> _What to do_: When the line containing "Viewport: 1456px width, 819px height." is reached, include it and end there; set down verbatim every line before it, starting at the top of the records.

> _Given data_:
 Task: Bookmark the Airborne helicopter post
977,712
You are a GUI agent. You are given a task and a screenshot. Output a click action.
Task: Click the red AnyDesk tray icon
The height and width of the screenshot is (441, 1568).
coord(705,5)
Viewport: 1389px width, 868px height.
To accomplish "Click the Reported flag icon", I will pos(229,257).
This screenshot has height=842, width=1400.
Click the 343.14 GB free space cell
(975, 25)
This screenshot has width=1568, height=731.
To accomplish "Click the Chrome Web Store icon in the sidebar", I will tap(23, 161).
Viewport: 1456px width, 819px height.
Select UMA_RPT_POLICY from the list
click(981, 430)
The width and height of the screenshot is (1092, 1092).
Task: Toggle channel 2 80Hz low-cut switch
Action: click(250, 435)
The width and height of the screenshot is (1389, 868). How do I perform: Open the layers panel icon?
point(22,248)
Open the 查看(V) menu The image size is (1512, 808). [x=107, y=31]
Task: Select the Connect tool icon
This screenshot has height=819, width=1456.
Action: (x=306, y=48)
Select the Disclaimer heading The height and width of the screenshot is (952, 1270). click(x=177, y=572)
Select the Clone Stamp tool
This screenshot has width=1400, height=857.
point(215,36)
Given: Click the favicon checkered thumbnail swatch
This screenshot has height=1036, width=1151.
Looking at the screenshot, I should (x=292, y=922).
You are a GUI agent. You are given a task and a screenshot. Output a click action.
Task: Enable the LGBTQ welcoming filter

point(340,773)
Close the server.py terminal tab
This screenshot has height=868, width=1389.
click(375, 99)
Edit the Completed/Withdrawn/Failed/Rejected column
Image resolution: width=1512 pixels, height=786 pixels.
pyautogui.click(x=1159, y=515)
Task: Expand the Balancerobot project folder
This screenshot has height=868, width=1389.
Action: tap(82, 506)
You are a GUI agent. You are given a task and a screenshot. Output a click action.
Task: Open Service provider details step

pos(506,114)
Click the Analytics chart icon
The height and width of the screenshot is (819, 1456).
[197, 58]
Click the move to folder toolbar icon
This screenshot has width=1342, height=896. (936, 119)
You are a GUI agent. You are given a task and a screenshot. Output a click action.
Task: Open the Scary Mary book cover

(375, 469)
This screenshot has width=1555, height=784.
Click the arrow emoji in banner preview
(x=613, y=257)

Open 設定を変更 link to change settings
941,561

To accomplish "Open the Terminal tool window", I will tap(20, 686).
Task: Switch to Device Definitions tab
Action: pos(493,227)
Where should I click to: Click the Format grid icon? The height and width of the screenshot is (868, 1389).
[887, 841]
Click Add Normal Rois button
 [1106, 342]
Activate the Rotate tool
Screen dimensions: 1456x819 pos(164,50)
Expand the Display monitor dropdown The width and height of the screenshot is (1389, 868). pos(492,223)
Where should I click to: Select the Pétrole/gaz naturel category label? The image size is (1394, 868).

> _Result for this exercise_:
 Task: Bookmark the Airborne helicopter post
977,712
You are a GUI agent. You are given a task and a screenshot. Output a click action.
Task: Click the red AnyDesk tray icon
The height and width of the screenshot is (441, 1568).
coord(705,5)
Viewport: 1389px width, 868px height.
To accomplish "Click the Reported flag icon", I will pos(229,257).
This screenshot has height=842, width=1400.
Click the 343.14 GB free space cell
(975, 25)
This screenshot has width=1568, height=731.
To accomplish "Click the Chrome Web Store icon in the sidebar", I will tap(23, 161).
Viewport: 1456px width, 819px height.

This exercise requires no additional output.